▸ **Provided data**:
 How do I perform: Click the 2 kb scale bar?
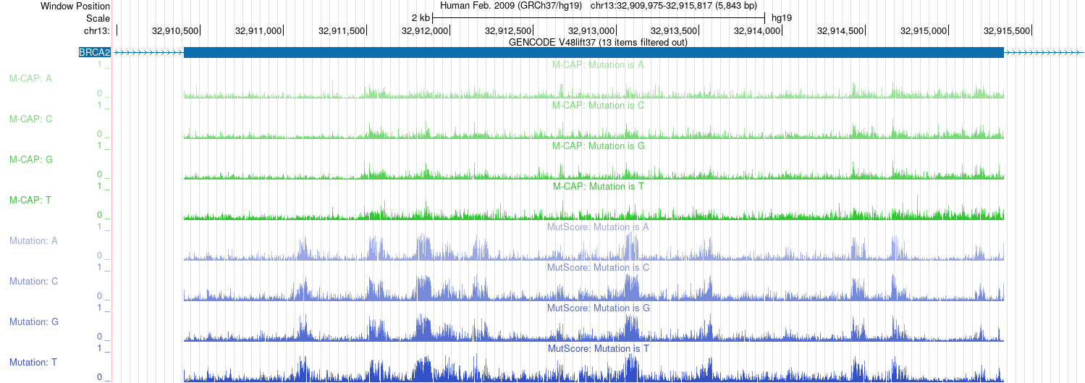coord(598,17)
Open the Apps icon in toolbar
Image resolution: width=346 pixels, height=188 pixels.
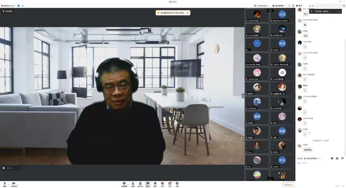(170, 184)
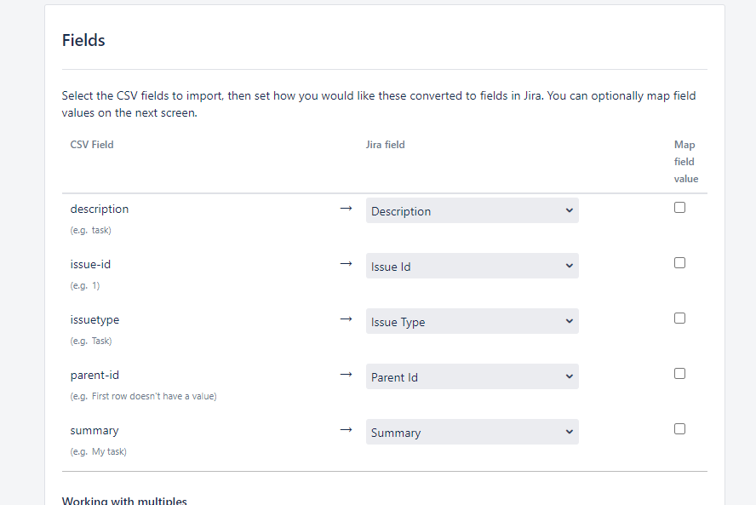Click the arrow in the summary row
The image size is (756, 505).
[x=346, y=430]
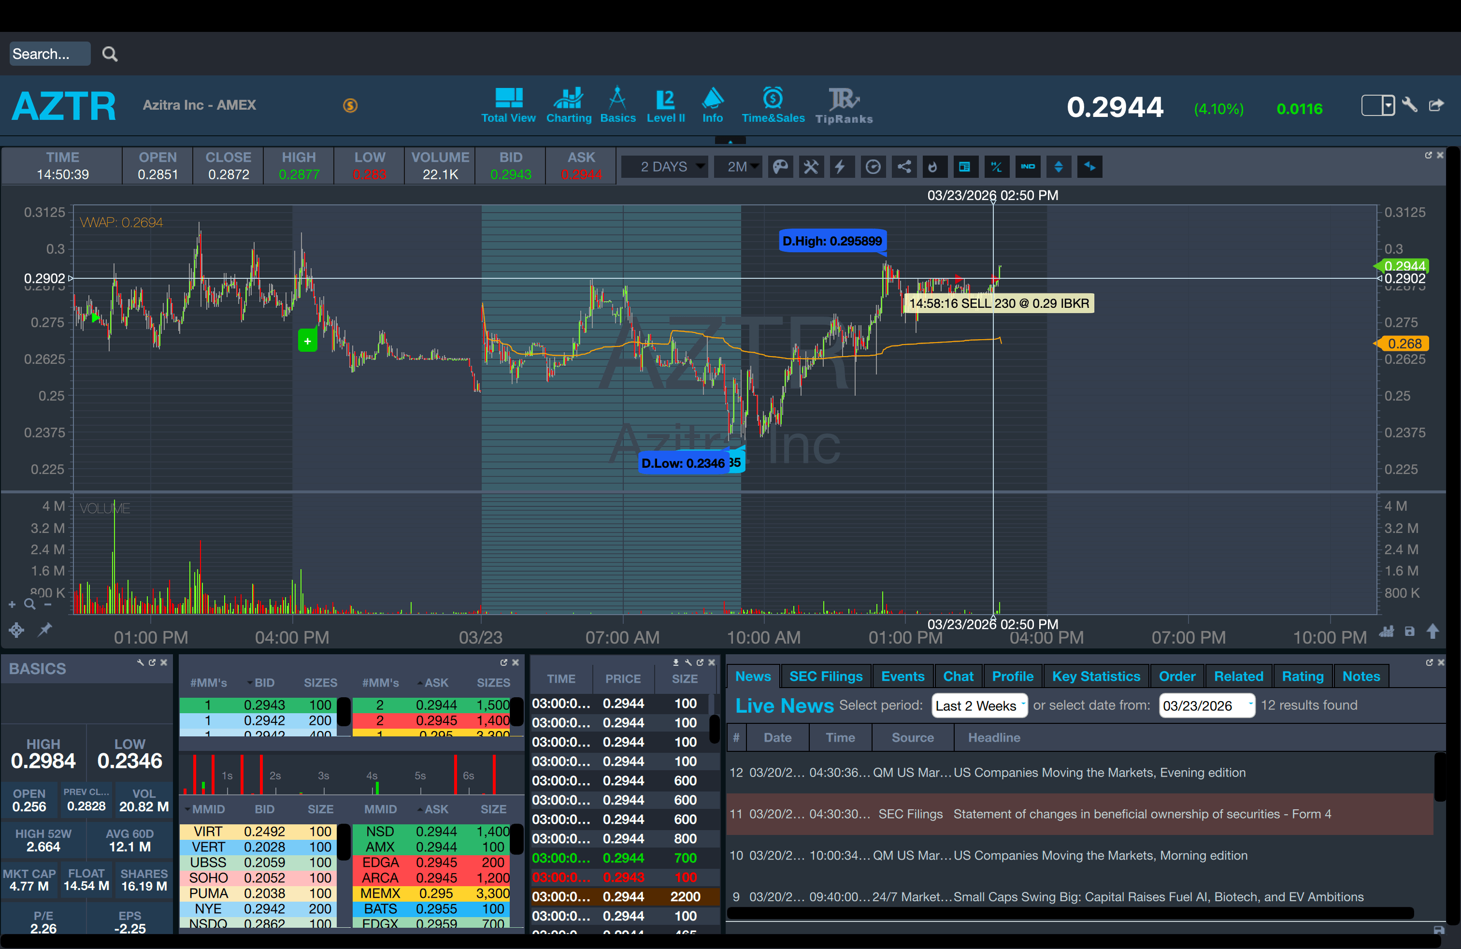Open the Form 4 SEC filing headline

click(x=1142, y=814)
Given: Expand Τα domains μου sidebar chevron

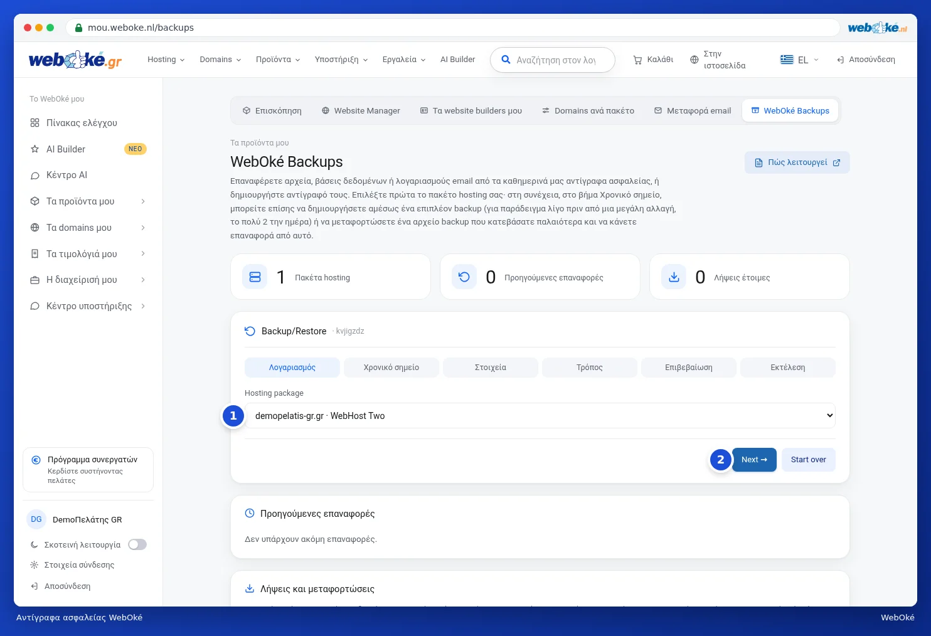Looking at the screenshot, I should coord(143,228).
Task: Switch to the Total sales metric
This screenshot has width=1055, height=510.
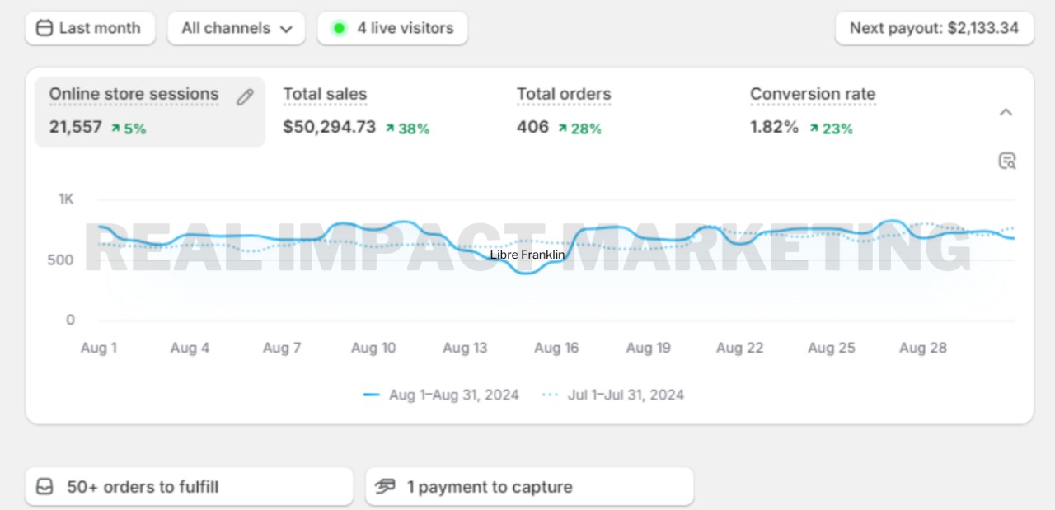Action: (325, 95)
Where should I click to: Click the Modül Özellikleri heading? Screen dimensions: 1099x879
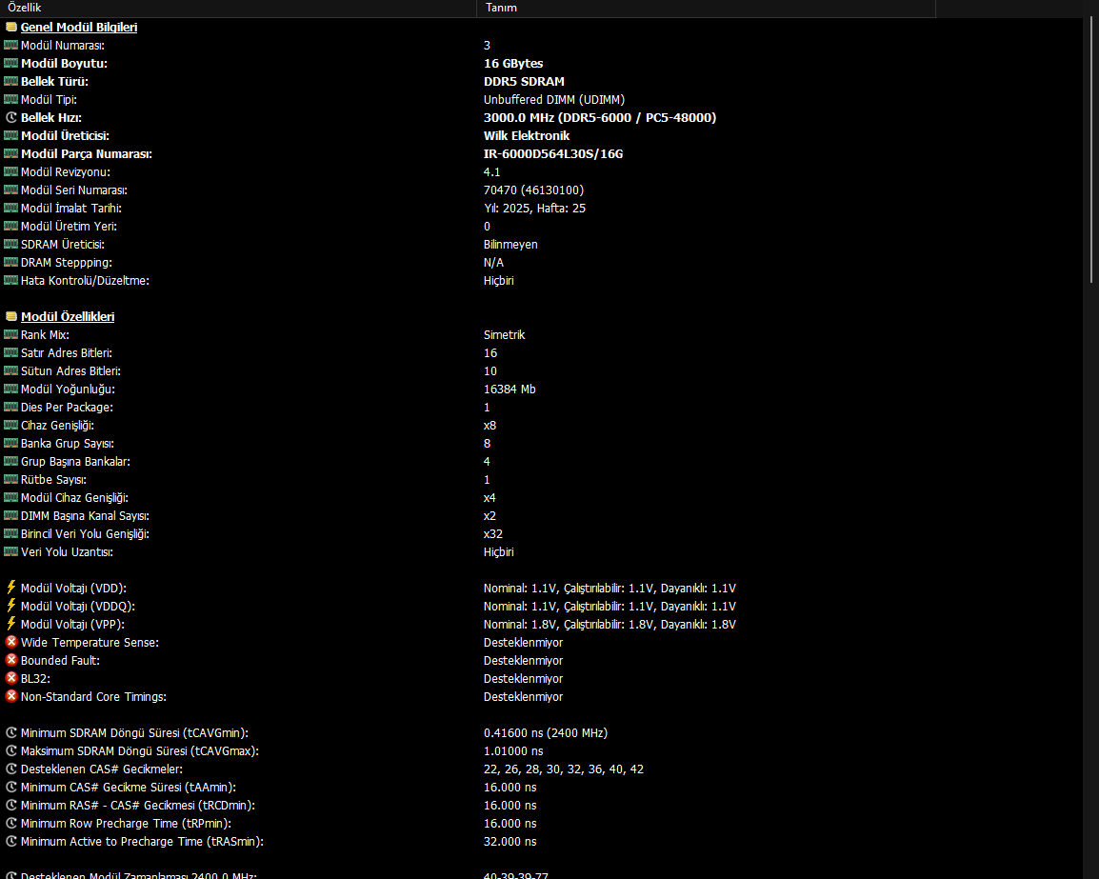tap(68, 316)
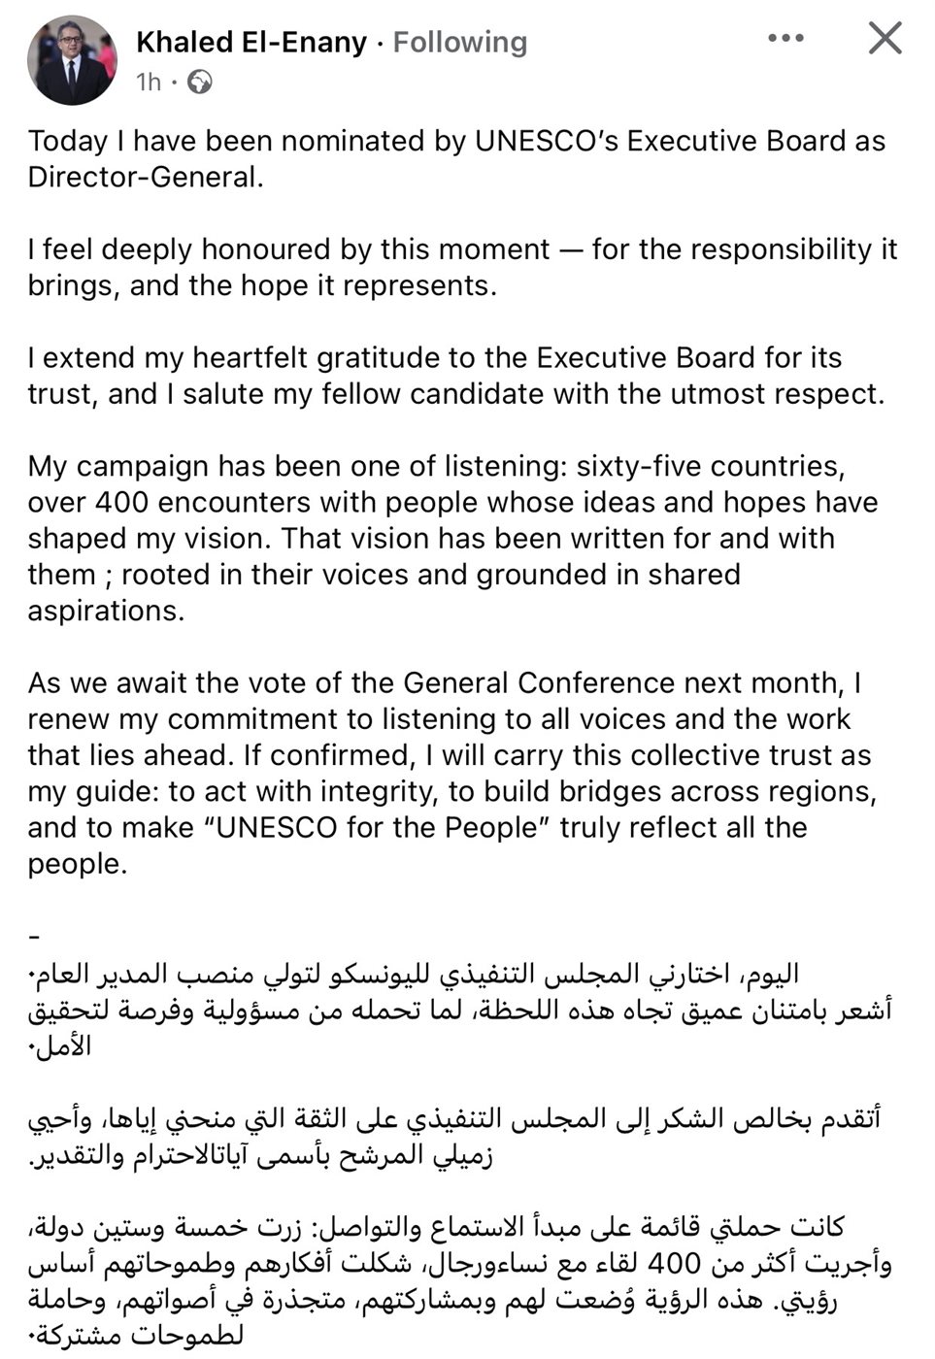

▸ **What you should do**: Rewrite the entries above as a Markdown table with two columns, Row and Line, giving each line its own numbered row and skipping blank lines. Leave the pictures out of the table.

▸ **The answer**:
| Row | Line |
|---|---|
| 1 |  How do I perform: Click the 2 kb scale bar? |
| 2 | coord(598,17) |
| 3 | Open the Apps icon in toolbar |
| 4 | Image resolution: width=346 pixels, height=188 pixels. |
| 5 | (170, 184) |
| 6 | Click the arrow in the summary row |
| 7 | The image size is (756, 505). |
| 8 | [x=346, y=430] |
| 9 | Open the Form 4 SEC filing headline |
| 10 | click(x=1142, y=814) |
| 11 | Given: Expand Τα domains μου sidebar chevron |
| 12 | Looking at the screenshot, I should coord(143,228). |
| 13 | Task: Switch to the Total sales metric |
| 14 | This screenshot has width=1055, height=510. |
| 15 | Action: (325, 95) |
| 16 | Where should I click to: Click the Modül Özellikleri heading? Screen dimensions: 1099x879 |
| 17 | tap(68, 316) |